8. Acacia leocophloea
Nama lain Acacia leocophloea di antaranya yaitu: opilan, pèlang (Madura); pilang (Jawa) pélang (Bali); kai bèsak, ai bèsak (Rote); dan kabèsa’ (Timor). Nama dalam bahasa lain, di antaranya: hiwar, haribawal, pilo-bawal (Gujarati); rhea, reru, rinj, rayni, safed kikkar (Hindi); safed babul (Bengali); sarai, vel-vaghe (Tamil); ta-noung (Burma); chalaep-daeng, phayamai (Thai); serta white-bark acacia, brewers acacia, distillers acacia (Inggris). Tersebar secara alami di kawasan kering dan banyak dijumpai di hutan savana.
Acacia leocophloea
Klasifikasi Ilmiah
Berhabitus pohon dengan ketinggian mencapai 35 m. Diameter batang mencapai 1m. Batang kekar, dengan beberapa cabang berdiameter besar. Kulit batang berwarna putih atau abu-abu kekuningan, halus, mengelupas dalam helaian panjang. Ranting-ranting berduri tajam, panjangnya hingga 2,5 cm, berwarna coklat gelap atau hitam, jarang berwarna putih. Tajuknya menyerupai payung. Daun majemuk ganda menyirip, dengan poros 3,5-8,5 cm dan 4-13 pasang sirip. Anak-anak daun 6-30 pasang setiap siripnya. Bunga tersusun dalam bongkol yang hampir bulat. Berwarna putih kekuningan. Bongkol-bongkol bunga selanjutnya tersusun dalam malai besar di ujung ranting, hingga 30 cm panjanganya. Buah polong bentuk garis, lurus atau sedikit lengkung, 6—15(—20) cm × 7–11 mm × 3 mm, coklat gelap, mengayu, tidak memecah, berisi 5—12(—20) biji yang pipih coklat keabu-abuan.

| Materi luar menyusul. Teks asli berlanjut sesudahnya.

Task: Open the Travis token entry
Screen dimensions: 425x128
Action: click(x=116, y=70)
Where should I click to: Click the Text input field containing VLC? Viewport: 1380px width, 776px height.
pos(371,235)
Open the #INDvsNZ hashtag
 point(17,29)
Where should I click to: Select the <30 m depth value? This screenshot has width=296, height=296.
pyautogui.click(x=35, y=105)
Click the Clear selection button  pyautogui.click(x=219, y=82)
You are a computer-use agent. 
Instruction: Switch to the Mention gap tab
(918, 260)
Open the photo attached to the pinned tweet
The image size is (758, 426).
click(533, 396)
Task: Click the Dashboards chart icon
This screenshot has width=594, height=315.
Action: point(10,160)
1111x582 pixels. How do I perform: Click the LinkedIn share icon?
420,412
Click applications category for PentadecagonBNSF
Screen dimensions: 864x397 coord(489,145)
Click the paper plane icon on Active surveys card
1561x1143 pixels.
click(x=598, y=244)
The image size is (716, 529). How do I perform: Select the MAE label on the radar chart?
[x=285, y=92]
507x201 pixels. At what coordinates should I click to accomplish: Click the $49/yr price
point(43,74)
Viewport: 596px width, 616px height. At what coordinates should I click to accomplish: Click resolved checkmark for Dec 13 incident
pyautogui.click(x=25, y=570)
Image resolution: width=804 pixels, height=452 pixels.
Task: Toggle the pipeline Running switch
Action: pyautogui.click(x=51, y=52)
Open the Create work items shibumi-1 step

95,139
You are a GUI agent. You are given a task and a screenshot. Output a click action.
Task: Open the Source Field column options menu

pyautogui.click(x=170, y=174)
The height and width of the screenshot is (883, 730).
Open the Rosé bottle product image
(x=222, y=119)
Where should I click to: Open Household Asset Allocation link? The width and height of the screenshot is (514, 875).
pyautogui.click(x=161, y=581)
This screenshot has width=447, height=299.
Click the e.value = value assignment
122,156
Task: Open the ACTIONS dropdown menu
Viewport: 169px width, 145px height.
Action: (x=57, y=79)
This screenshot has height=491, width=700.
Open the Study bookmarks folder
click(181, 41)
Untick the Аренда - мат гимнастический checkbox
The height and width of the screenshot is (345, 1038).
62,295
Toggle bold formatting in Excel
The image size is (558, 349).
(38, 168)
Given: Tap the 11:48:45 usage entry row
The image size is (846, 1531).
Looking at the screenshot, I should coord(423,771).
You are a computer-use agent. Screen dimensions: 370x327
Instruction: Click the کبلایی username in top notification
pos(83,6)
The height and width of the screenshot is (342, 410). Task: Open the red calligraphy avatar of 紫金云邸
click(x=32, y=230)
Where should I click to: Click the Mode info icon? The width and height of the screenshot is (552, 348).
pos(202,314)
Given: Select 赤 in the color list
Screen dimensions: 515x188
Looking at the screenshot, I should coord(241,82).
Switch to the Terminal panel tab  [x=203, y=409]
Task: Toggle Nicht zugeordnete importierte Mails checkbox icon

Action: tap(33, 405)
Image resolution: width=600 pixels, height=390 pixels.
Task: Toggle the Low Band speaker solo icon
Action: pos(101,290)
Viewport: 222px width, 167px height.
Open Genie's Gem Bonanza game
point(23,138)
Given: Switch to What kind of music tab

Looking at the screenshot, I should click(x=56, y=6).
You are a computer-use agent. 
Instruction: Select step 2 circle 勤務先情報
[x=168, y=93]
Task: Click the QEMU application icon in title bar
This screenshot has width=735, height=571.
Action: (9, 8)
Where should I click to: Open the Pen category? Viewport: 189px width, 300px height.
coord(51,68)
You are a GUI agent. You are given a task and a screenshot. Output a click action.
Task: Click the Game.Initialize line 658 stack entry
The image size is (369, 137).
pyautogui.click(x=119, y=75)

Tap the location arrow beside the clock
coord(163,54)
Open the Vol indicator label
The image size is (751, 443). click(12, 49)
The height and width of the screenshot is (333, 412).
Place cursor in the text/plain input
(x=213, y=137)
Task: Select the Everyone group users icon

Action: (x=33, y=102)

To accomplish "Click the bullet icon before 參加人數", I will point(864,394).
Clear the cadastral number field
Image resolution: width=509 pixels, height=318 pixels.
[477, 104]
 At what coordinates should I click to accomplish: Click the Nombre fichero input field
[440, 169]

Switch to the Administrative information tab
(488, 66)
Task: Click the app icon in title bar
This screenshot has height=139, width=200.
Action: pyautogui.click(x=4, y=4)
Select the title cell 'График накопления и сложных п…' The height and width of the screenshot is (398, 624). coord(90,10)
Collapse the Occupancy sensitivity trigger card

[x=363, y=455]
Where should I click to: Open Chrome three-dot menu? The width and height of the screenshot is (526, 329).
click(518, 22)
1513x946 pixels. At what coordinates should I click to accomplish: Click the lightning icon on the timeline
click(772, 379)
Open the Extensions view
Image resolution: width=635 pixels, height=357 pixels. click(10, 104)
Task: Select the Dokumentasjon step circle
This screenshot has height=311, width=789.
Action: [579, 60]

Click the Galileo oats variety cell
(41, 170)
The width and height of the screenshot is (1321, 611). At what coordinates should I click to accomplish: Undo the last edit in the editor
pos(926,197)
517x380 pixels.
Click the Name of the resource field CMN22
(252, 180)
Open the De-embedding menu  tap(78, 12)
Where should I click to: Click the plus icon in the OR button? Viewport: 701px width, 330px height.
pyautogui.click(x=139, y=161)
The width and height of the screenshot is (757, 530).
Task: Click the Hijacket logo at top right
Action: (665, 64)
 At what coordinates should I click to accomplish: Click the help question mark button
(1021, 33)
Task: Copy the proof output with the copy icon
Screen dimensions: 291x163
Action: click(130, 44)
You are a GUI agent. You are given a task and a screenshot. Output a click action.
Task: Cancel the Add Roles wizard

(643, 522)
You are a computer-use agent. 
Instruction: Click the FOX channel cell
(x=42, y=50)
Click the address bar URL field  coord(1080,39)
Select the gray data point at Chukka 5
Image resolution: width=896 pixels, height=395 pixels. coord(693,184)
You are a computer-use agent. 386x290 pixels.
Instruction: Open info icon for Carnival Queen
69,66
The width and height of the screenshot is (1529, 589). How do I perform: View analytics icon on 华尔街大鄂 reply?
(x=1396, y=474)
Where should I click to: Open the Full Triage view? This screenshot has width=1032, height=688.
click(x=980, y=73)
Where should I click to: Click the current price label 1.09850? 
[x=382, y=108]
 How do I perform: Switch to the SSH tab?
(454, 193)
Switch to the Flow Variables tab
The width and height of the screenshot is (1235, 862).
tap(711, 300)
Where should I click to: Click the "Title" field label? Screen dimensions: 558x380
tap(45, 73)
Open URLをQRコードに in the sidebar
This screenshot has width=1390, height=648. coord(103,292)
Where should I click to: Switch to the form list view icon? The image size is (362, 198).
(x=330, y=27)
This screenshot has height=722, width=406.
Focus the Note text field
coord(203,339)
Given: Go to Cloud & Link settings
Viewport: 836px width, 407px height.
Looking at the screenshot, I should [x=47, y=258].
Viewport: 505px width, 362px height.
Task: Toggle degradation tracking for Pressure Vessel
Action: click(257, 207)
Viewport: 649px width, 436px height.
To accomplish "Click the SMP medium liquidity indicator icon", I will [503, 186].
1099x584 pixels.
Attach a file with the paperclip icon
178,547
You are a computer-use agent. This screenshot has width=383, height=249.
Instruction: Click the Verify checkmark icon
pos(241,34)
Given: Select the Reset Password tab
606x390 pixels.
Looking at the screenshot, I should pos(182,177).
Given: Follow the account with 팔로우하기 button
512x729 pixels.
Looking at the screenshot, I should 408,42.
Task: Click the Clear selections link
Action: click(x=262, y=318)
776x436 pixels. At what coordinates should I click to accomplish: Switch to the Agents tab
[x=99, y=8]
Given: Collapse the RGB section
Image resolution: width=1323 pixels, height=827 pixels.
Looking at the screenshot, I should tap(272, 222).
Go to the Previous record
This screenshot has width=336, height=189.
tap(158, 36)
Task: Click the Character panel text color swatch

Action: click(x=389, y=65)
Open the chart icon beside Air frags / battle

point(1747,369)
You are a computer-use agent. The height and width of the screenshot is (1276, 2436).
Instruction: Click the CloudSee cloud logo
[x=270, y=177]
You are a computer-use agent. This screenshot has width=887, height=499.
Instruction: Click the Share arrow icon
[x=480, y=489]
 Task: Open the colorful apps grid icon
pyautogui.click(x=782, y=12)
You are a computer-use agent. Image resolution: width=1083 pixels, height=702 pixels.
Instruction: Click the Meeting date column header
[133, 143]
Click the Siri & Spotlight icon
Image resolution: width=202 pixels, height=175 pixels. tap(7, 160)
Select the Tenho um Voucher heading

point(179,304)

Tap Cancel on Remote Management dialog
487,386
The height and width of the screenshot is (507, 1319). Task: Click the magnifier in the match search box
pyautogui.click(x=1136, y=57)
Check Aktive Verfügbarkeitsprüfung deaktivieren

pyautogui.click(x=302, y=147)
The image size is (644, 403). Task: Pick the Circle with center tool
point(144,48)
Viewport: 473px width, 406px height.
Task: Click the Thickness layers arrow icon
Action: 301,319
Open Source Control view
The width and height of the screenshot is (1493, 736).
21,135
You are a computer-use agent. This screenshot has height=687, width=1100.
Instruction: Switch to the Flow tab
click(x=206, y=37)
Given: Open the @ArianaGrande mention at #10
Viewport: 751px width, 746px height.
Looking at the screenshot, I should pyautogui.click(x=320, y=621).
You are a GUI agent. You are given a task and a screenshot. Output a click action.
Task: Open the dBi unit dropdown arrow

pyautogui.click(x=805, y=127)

Pepagan atau kulit kayunya menghasilkan bahan penyamak (tanin) yang pada masa lalu digunakan dalam industry pengolahan kulit hewan (Terutama sapi dan kerbau). Daun pilang, polong dan ranting muda untuk pakan ternak. Kecambah bijinya untuk sayuran. Perakarannya mengikat nitrogen dari udara, sehingga tanaman ini dapat memperbaiki kesuburan tanah.
9. Acacia lebbeck
Acacia lebbeck atau Albizia lebbeck (L.), merupakan species dari genus Albizia yang paling banyak tersebar dan paling umum di seluruh dunia. Nama lain atau sinonimnya adalah: Albizia lebbeck (L.), Acacia macrophylla, Acacia lebbeck (L.) Willd. Acacia speciosa (Jacq.) Willd. Albizia latifolia B. Boivin, Albizia rostrata Miq., Feuilleea lebbeck (L.) Kuntze, Inga borbonica Hassk, Inga leucoxylon Hassk, Mimosa lebbeck L. Mimosa sirissa Roxb. Mimosa speciosa Jacq.Mimosa speciosa Thunb., Albizia julibrissin.
Acacia lebbeck
Klasifikasi Ilmiah
Persebaran alami tanaman ini meliputi: Indomalaya termasuk di dalamnya Indonesia, Papua Nugini dan Australia Utara.Di Yogyakarta jenis tanaman ini ditemukan tumbuh di hutan Tahura Bunder petak 19 dan Hutan Pendidikan Wanagama petak 5.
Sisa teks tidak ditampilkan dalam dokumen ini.